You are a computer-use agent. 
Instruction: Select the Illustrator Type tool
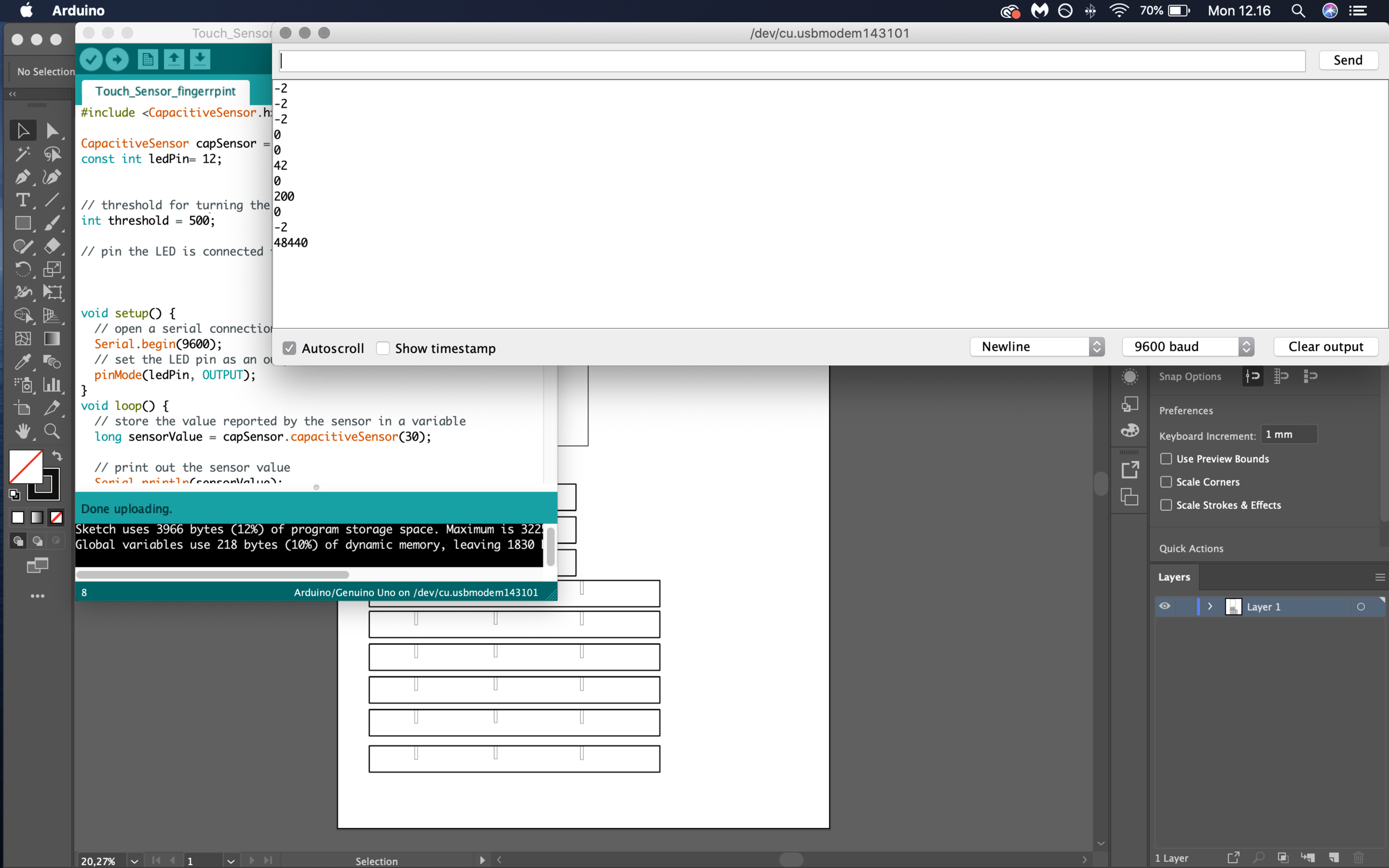pyautogui.click(x=22, y=200)
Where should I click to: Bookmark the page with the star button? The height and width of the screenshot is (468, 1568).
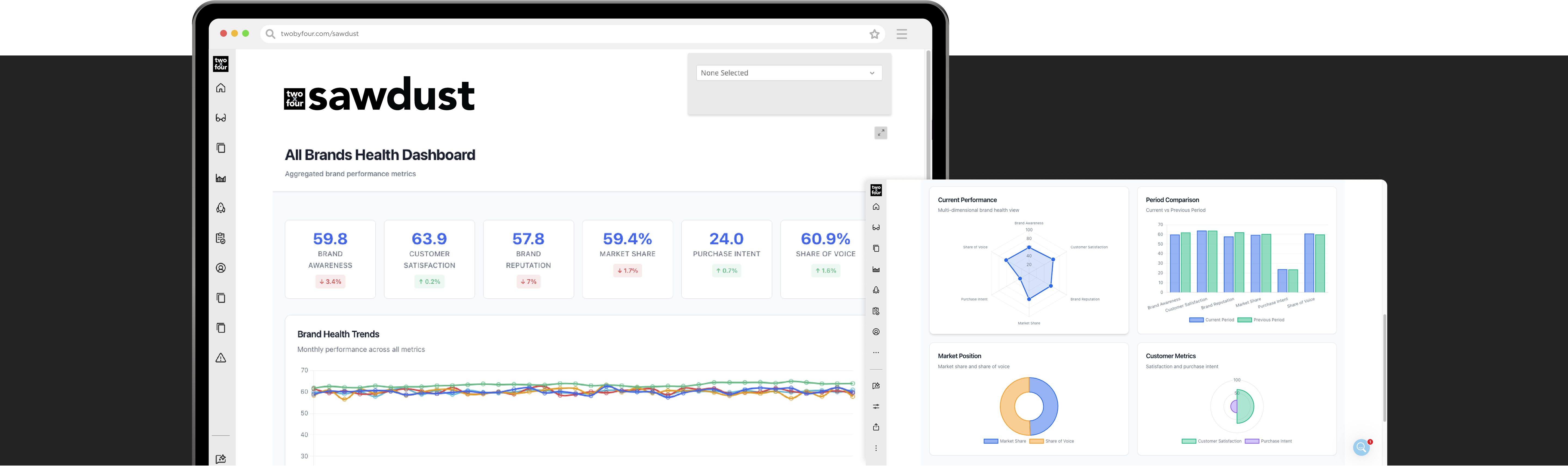tap(874, 34)
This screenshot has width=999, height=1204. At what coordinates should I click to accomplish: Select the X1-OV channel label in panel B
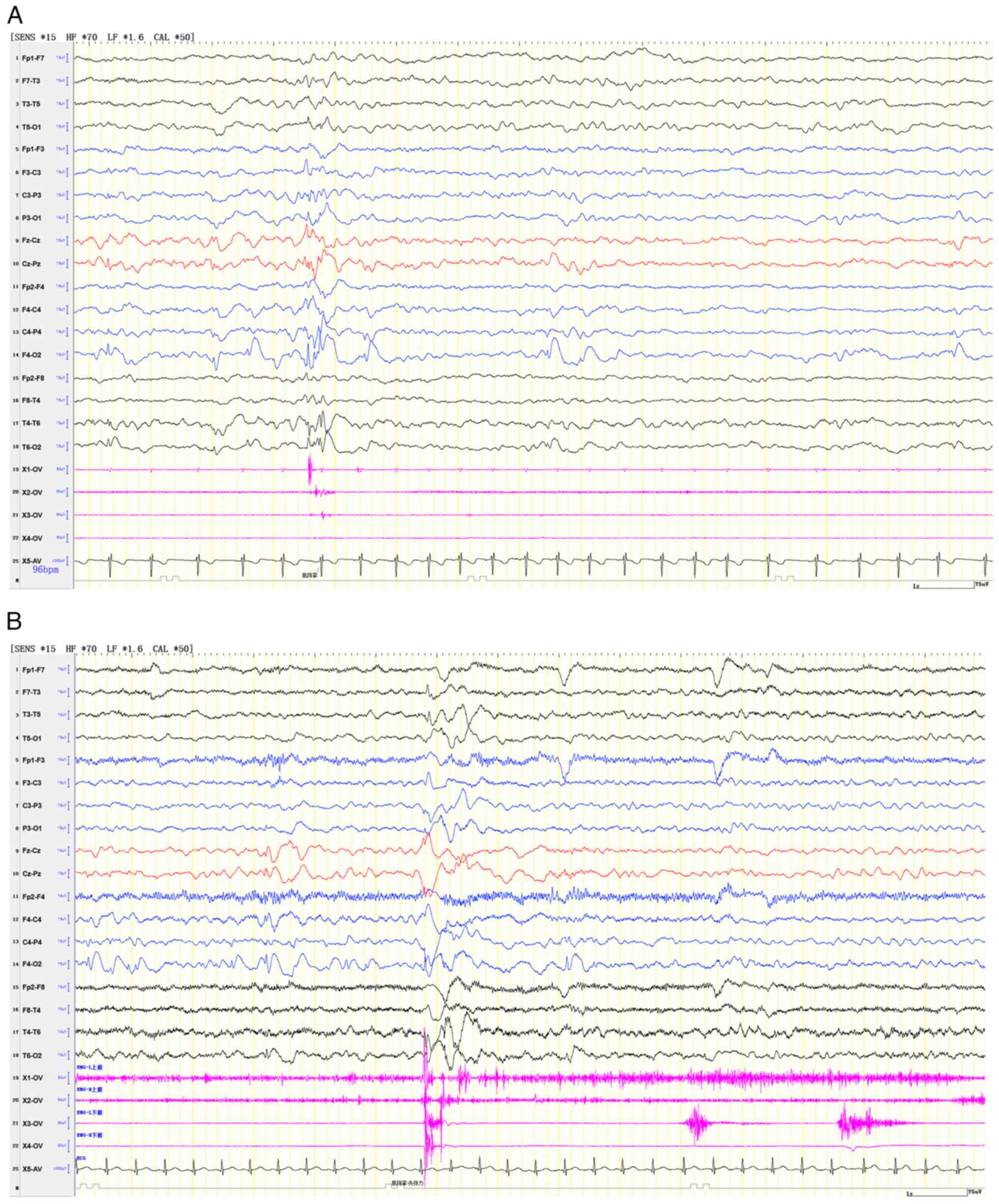pos(32,1079)

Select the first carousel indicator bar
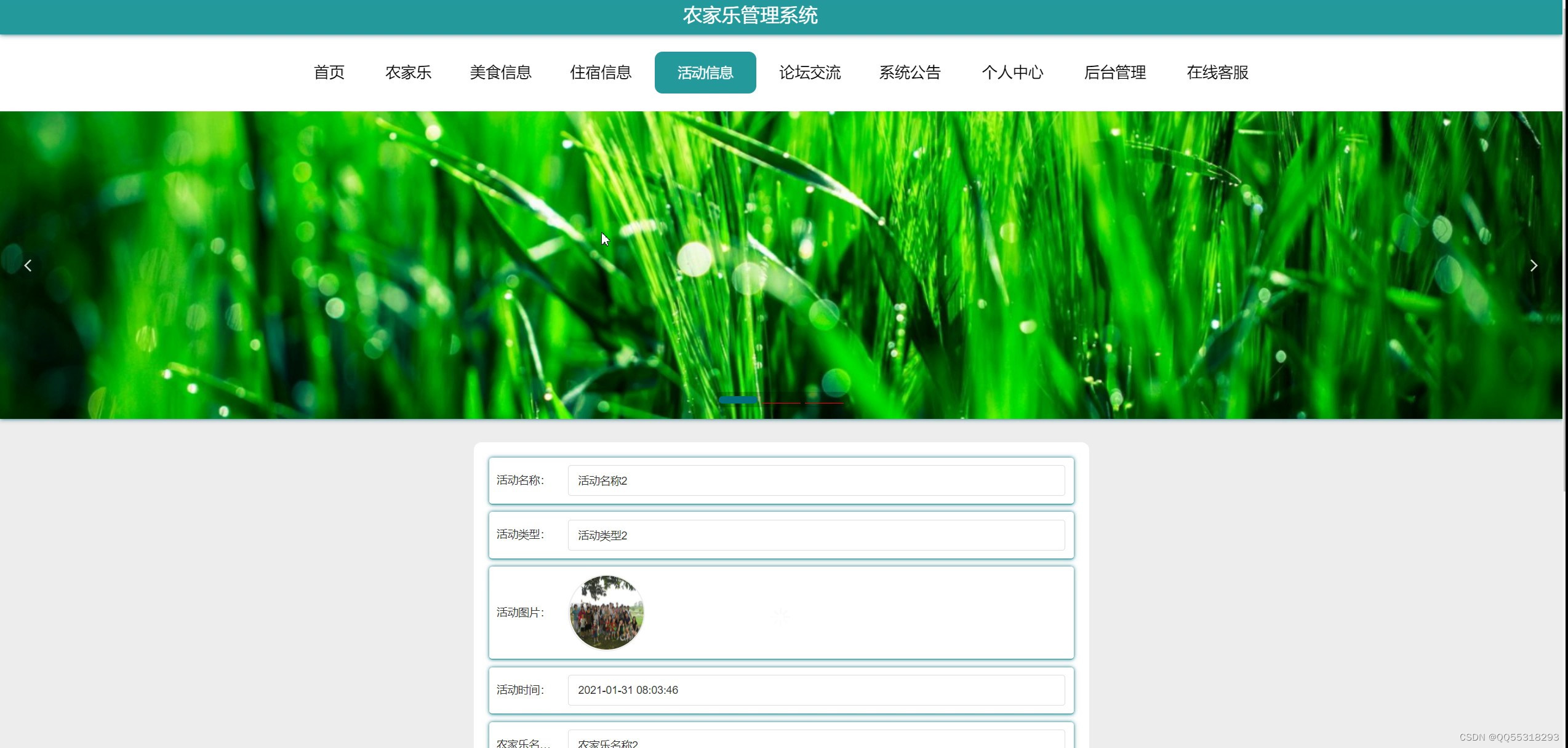(737, 400)
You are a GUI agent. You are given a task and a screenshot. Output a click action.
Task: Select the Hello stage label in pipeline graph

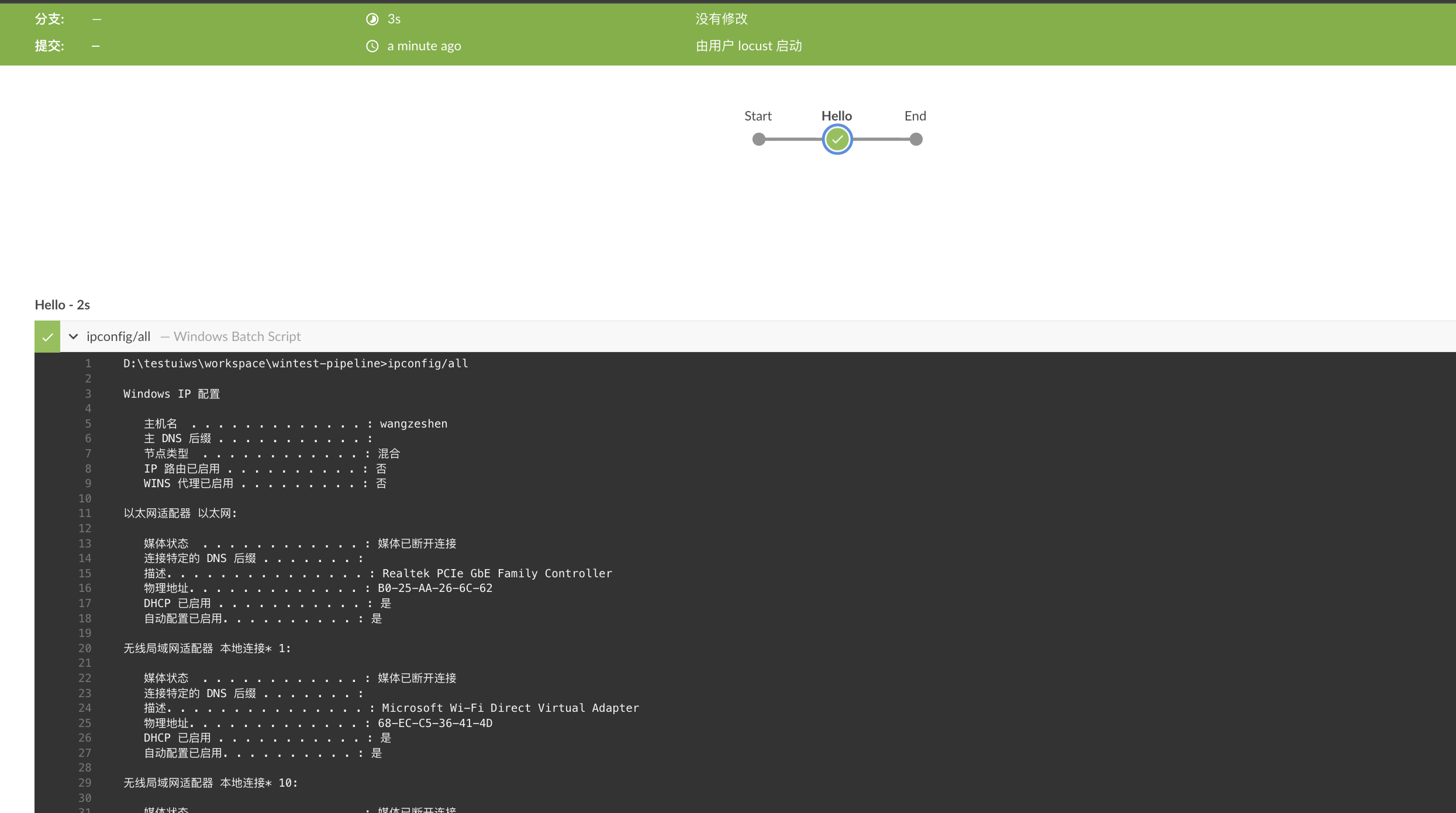[x=836, y=116]
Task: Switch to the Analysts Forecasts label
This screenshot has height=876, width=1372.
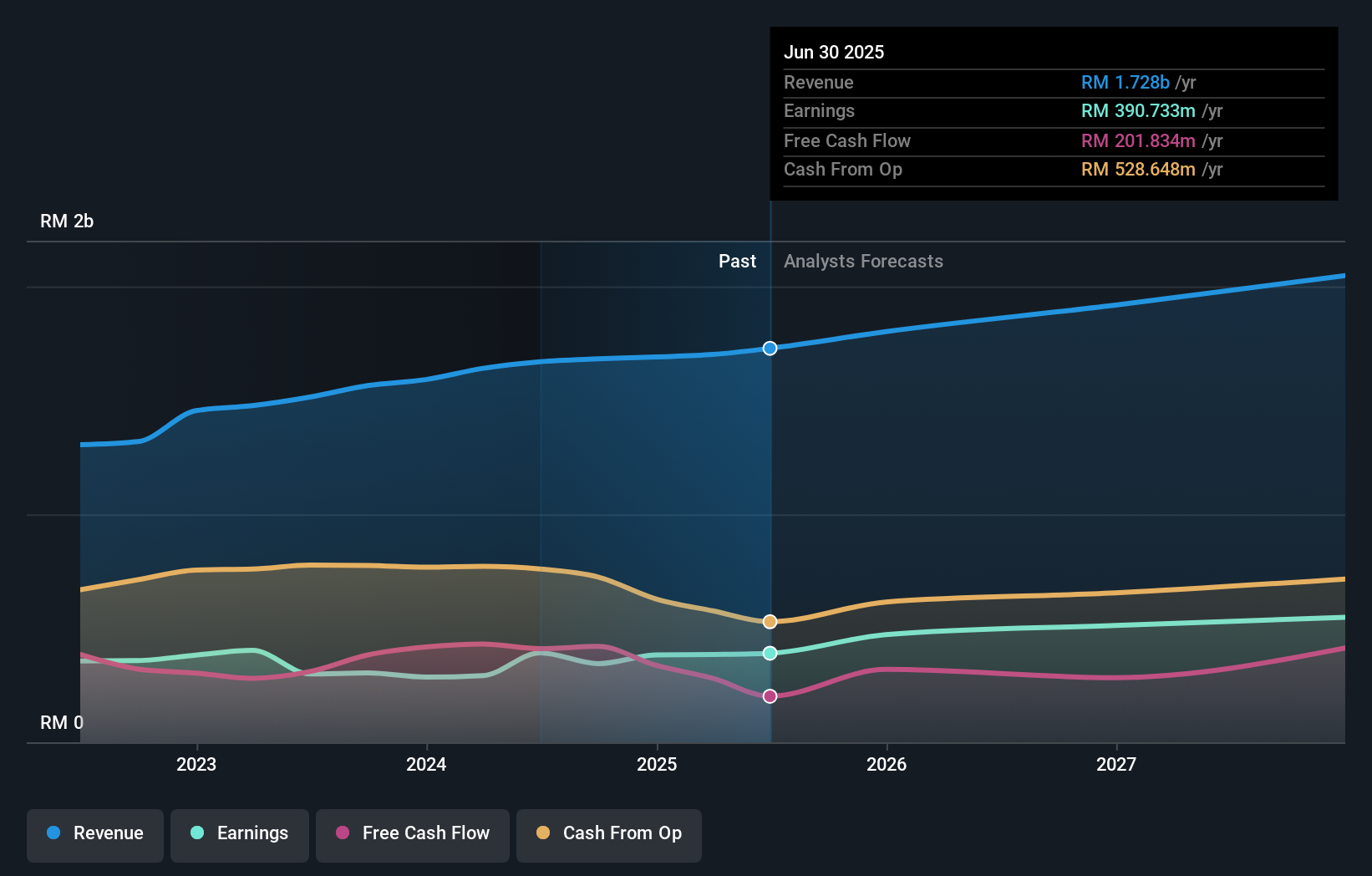Action: pyautogui.click(x=863, y=261)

# # # # #

#### Work required
Each record above is to be copied out exactly; its pictures are not.

#### Answer to this task
You are a computer-use agent. 
Instruction: Select the Illustrator Type tool
pyautogui.click(x=22, y=200)
Where should I click to: Bookmark the page with the star button? The height and width of the screenshot is (468, 1568).
tap(874, 34)
This screenshot has width=999, height=1204. At what coordinates should I click to accomplish: Select the X1-OV channel label in panel B
pos(32,1079)

Select the first carousel indicator bar
(737, 400)
You are a GUI agent. You are given a task and a screenshot. Output a click action.
Task: Select the Hello stage label in pipeline graph

[x=836, y=116]
Task: Switch to the Analysts Forecasts label
This screenshot has height=876, width=1372.
Action: pyautogui.click(x=863, y=261)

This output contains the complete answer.